Giving the language in the clauses its usual and customary meaning, Griffin v. Adams, 175 Ga. App. 715, 716 (334 SE2d 42), we find that both clauses "provide" for, i.e., permit, make available, allow, contribution by equal shares, and, therefore, subparagraph (a) applies, not subparagraph (b). The cases cited for our attention by Hol-yoke, neither support the position taken in this court, nor warrant the application of subparagraph (b).
In Veillon v. Southern Farm Bureau, 254 S2d 130 (La. App. 1971), one of the policies in question did not provide for contribution by equal shares, and obviously subparagraph (b) applied. While Georgia Cas. &c. Co. v. Universal Underwriters Ins. Co., 534 F2d 1108 (5th Cir. 1976), construes the clause in this case to require application of subparagraph (b), it does so because that court found the language in subparagraph (a) did not require contribution by equal share. We do not find that to be a correct or reasonable construction of the policy. Further, we note that this interpretation has been abandoned by the U. S. Fifth Circuit Court of Appeals in later cases. See McDaniels v. Great Atlantic &c. Co., 602 F2d 78 (5th Cir. 1979) and Employers Cas. Co. v. Employers Commercial &c. Ins. Co., 632 F2d 1215 (5th Cir. 1980). We find the other cases cited by Holyoke in support of its contention to be equally unpersuasive.
Decided September 7, 1989.
Culbreth & Clarke, J. Caleb Clarke III, for appellant.
Redfern, Green & Hoffman, Brady D. Green, Surrett, Walker, Creson & Colley, John L. Creson, for appellees.

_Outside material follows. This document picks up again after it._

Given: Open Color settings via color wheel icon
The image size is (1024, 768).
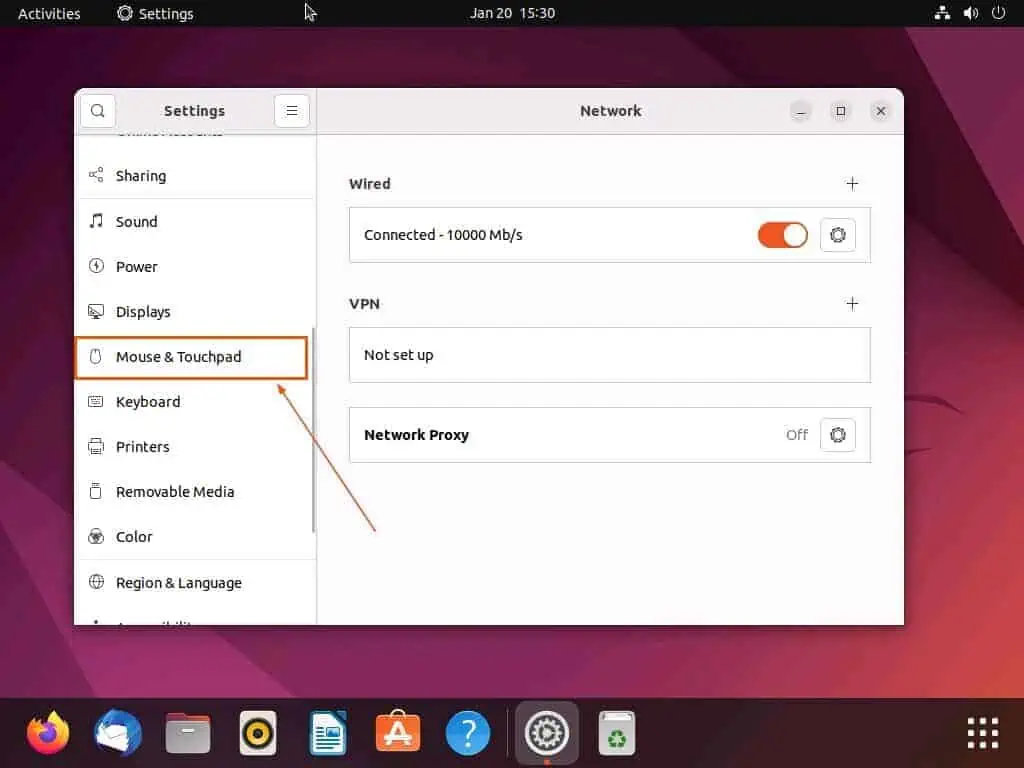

Therefore, we find that the language in subparagraphs (a) of "both policies clearly provide for contribution by equal shares and neither policy provides a basis other than equal as the exclusive basis for computing contribution. The fact that the policy provides for an alternative method of apportioning the loss had there been no equal share provision in the other policy does not mean that neither policy had such an equal share provision in it. We refuse to construe the word 'provide' to require an unconditional promise." McDaniels v. Great Atlantic &c. Co., supra at 83. "Each [policy] says that if the other policy provides for equal sharing, then the liability will be shared equally. Each policy also says that if the other insurance does not provide for equal contribution, then a pro-rata or proportionate method applies. In this case, both policies show a preference for contribution by equal shares." Employers Cas. Co. v. Employers Commercial &c. Co., supra at 1220. Therefore, "[t]here is no question that, despite the conditional nature of the language used, both policies must be construed to provide for contribution by equal shares." Aviles v. Burgos, 783 F2d 270, 282 (1st Cir. 1986). See also Federal Ins. Co. v. Cablevision Systems Dev. Co., 836 F2d 54, 60 (2d Cir. 1987). Accordingly, Holyoke's enumeration of error is without merit.
Judgment affirmed.
Deen, P. J., and Benham, J., concur.